Th onset of labor was another associated factors of NFH. Those with induced labor was more at risk of NFH. Synthetic oxytocin is the most often used method of inducing labor; nevertheless, the improper use of certain medicines, known as high-risk pharmaceuticals, can cause considerable damage to the patient. The link between oxytocin and hyperstimulation, NFH, and adverse neonatal consequences is known well20,21.

Based on our findings the rate of NFH was higher in male fetus than females. Some studies showed that male fetuses are at increased risk for fetal distress during labor, for low Apgar scores, and for perinatal death22,23. However we could not find any scientific reason to explane this issue.

Living residency were also associated with NFH. Those who lived in urban area with at higher risk of showing NFH compared to rural residents.
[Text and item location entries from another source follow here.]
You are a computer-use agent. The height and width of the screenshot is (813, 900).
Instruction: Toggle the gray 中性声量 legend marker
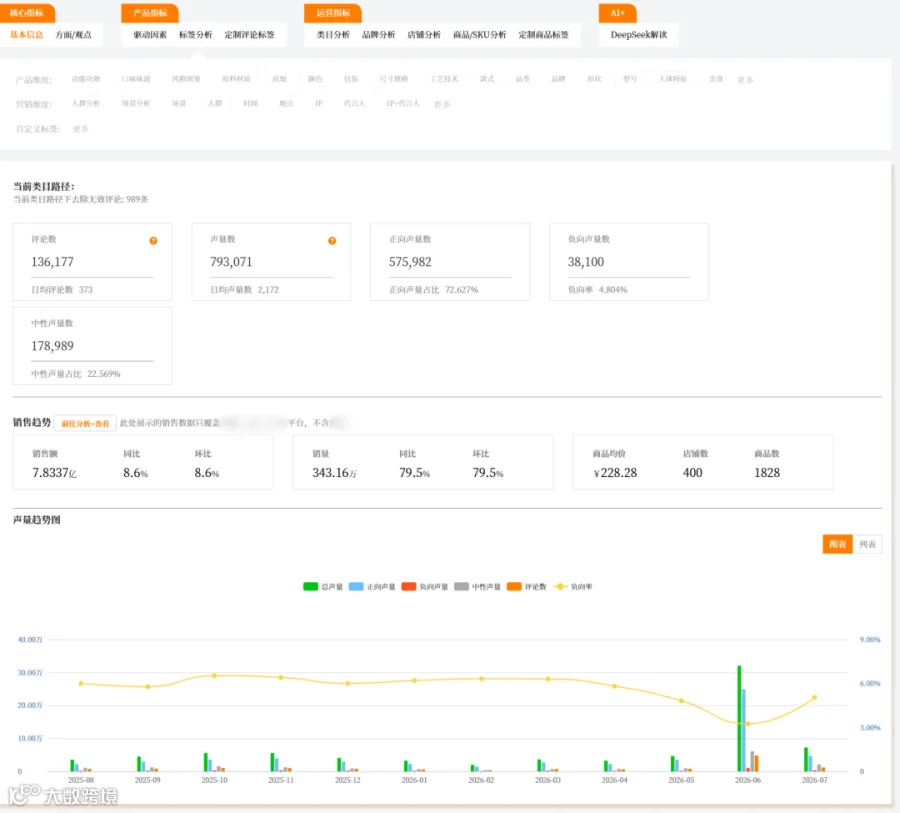click(x=461, y=586)
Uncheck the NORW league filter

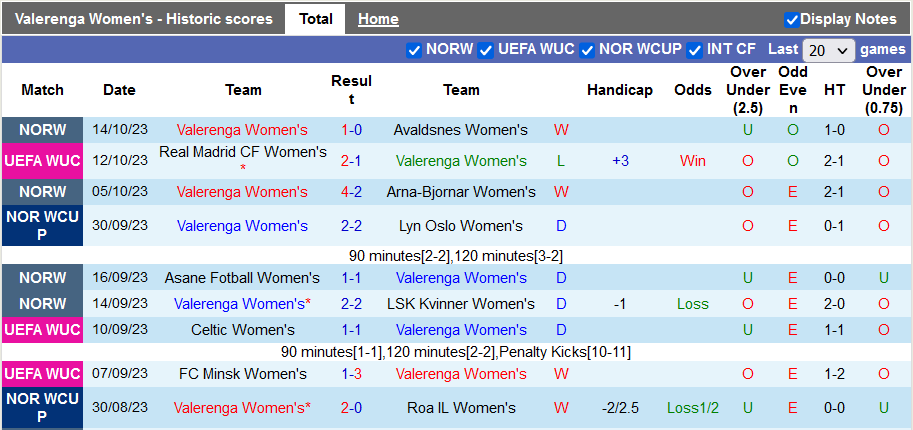coord(414,50)
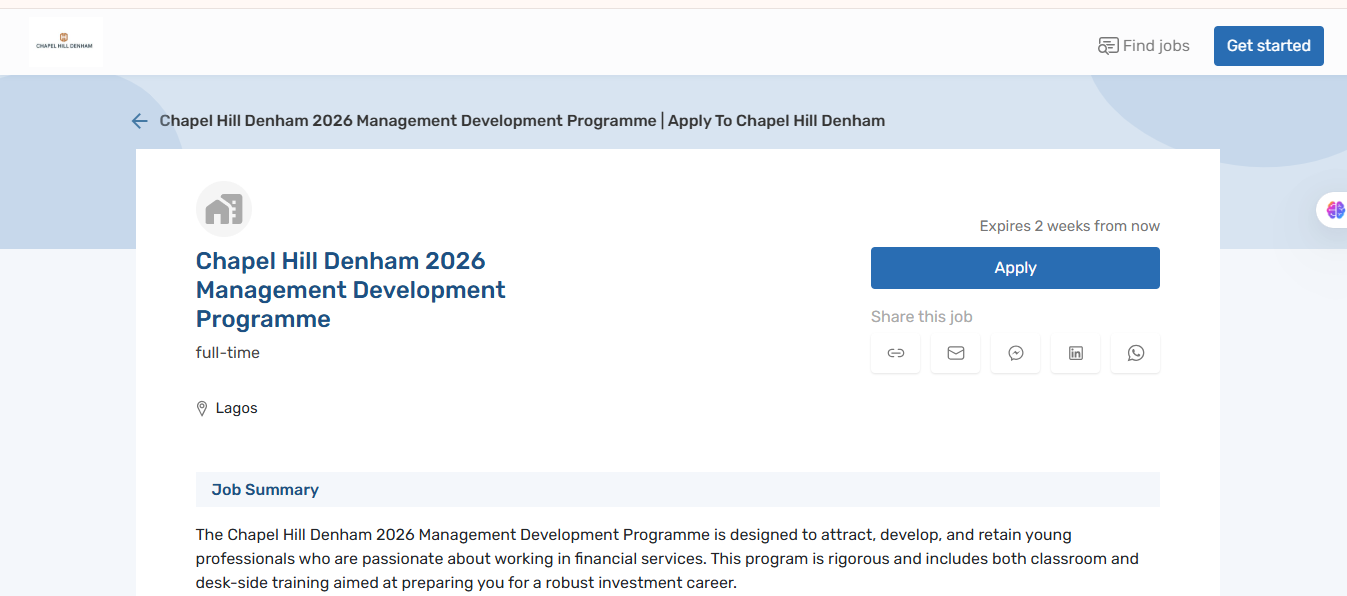This screenshot has width=1347, height=596.
Task: Click the Chapel Hill Denham logo
Action: click(x=65, y=43)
We believe that sociodemographic factors should be more studied in different research to conclude the real association between them and health issues.

The new finding of our study was the presence of doula support during labor that was associated with lower risk of NFH. We expeculate that the presence of doula during labor prevent some conditions such as hyperstimualtion of uterous caused by uncontrolled use of oxytocin in cases of induced labor. There might be other explenations that need to be investigated.
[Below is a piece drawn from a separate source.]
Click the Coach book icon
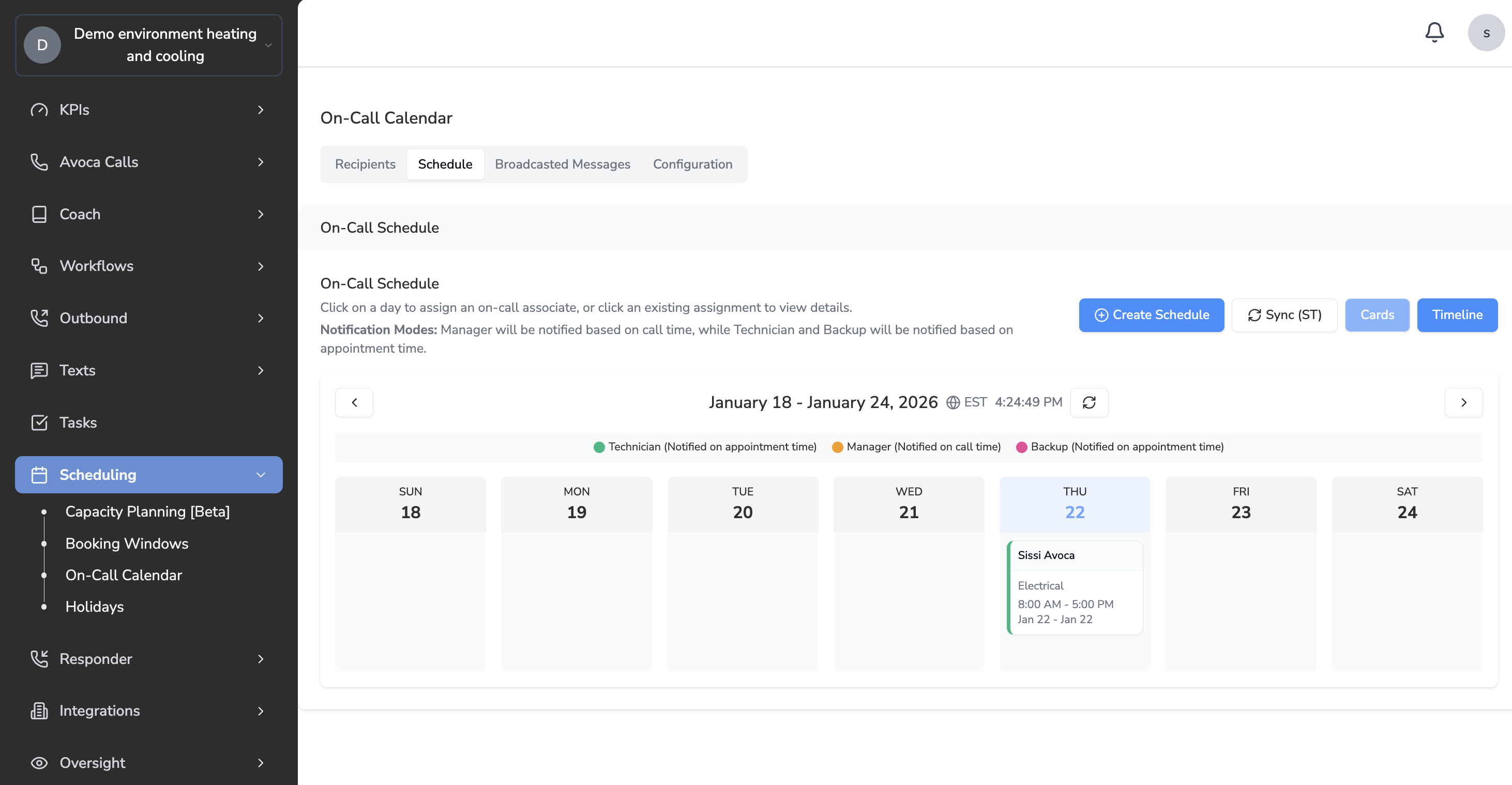Screen dimensions: 1512x785 tap(39, 214)
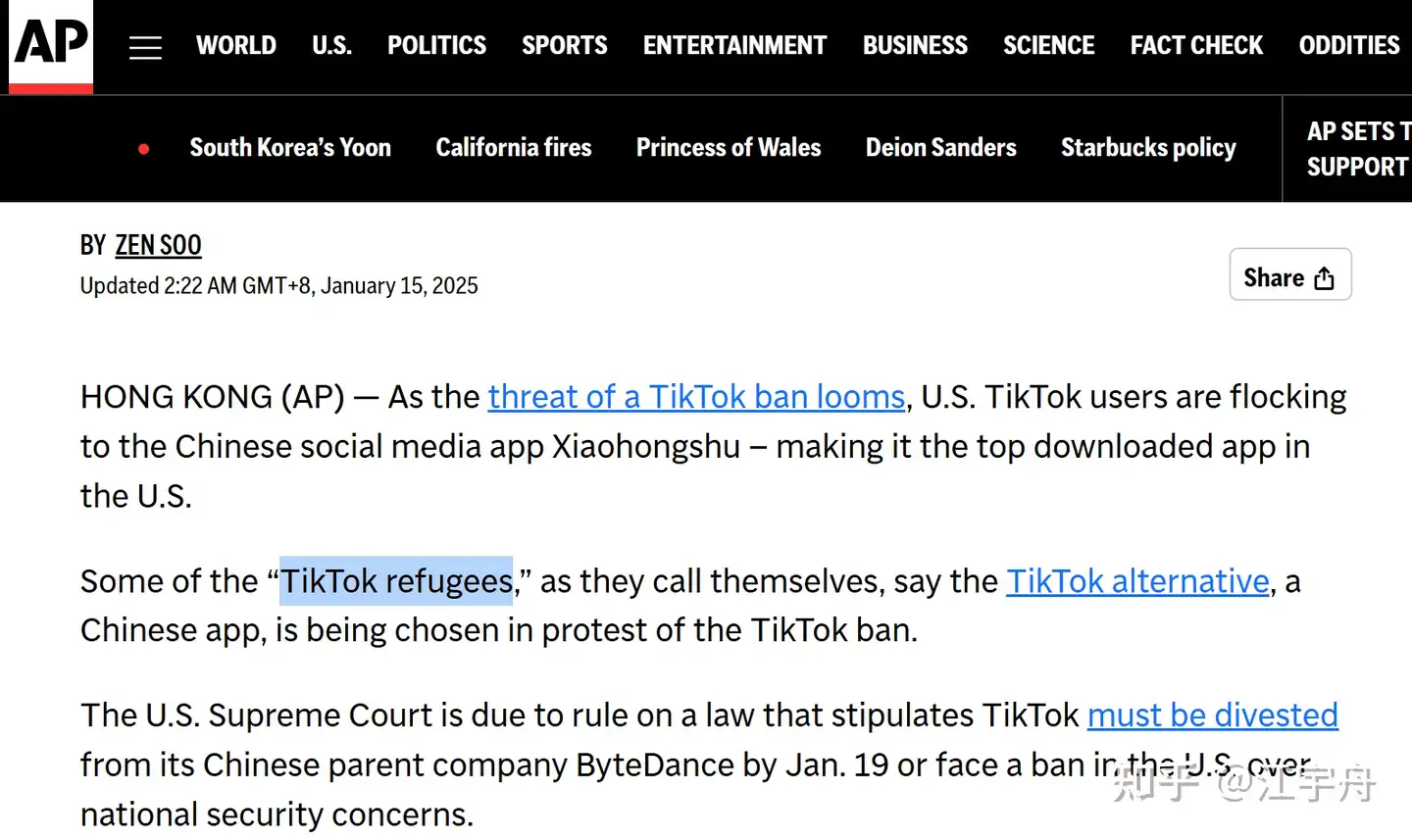Viewport: 1412px width, 840px height.
Task: Open the Oddities section
Action: 1348,46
This study was designed to assess the predictive ability of the maternal characteristics for NFH using ML models. Random forest classification (AUROC: 0.77), decision tree classification and extreme gradient boost classification (AUROC: 0.76), and permutation feature classification with K-nearest neighbors (AUROC: 0.77), all showed good performance in predicting NFH. Permutation feature classification with k-nearest neighbors had the lowest performance to predict NFH with an accuracy of 0.71 and precision of 0.66, while the higher performance belonged to random forest classification with an accuracy of 0.77 and precision of 0.72. With this account, it can be said that our study, like similar studies24,25,26,27, has succeeded in predicting cases of fetal distress using machine learning methods. Although a definitive conclusion to determine the effectiveness of this method requires more studies in the future.

The study of predicting NFH using the ML approach, which is the first to our knowledge, is a strength of the current research. The present study has attempted to simultaneously evaluate some predictors of NFH by using an appropriate sample size and statistical methods. Even though we used a large dataset with a lot of maternal and neonatal information, a significant variable, such as the use of tocolitic in preterm births, differen techniques used for induced labor (whether it was mechanical or medications), the maternal body mass index, was missing in the majority of the birth records, so we couldn’t use this factor in our selection features, which is a significant limitation of the study.

Conclusion

Identifying the risk factors of NFH can help clinicians guide patient counselling and anticipate the need for operative delivery or additional neonatal support at birth. ML approach adequately predicted NFH and allowed us to identify prediction variations based on specific case characteristics. The model revealed specific risk groups linked to NFH. Using ML approaches to predict NFH yielded promising results. As a result, this study might add to the current literature. More research is needed to make a better conclusion on the performance of ML models in predicting NFH.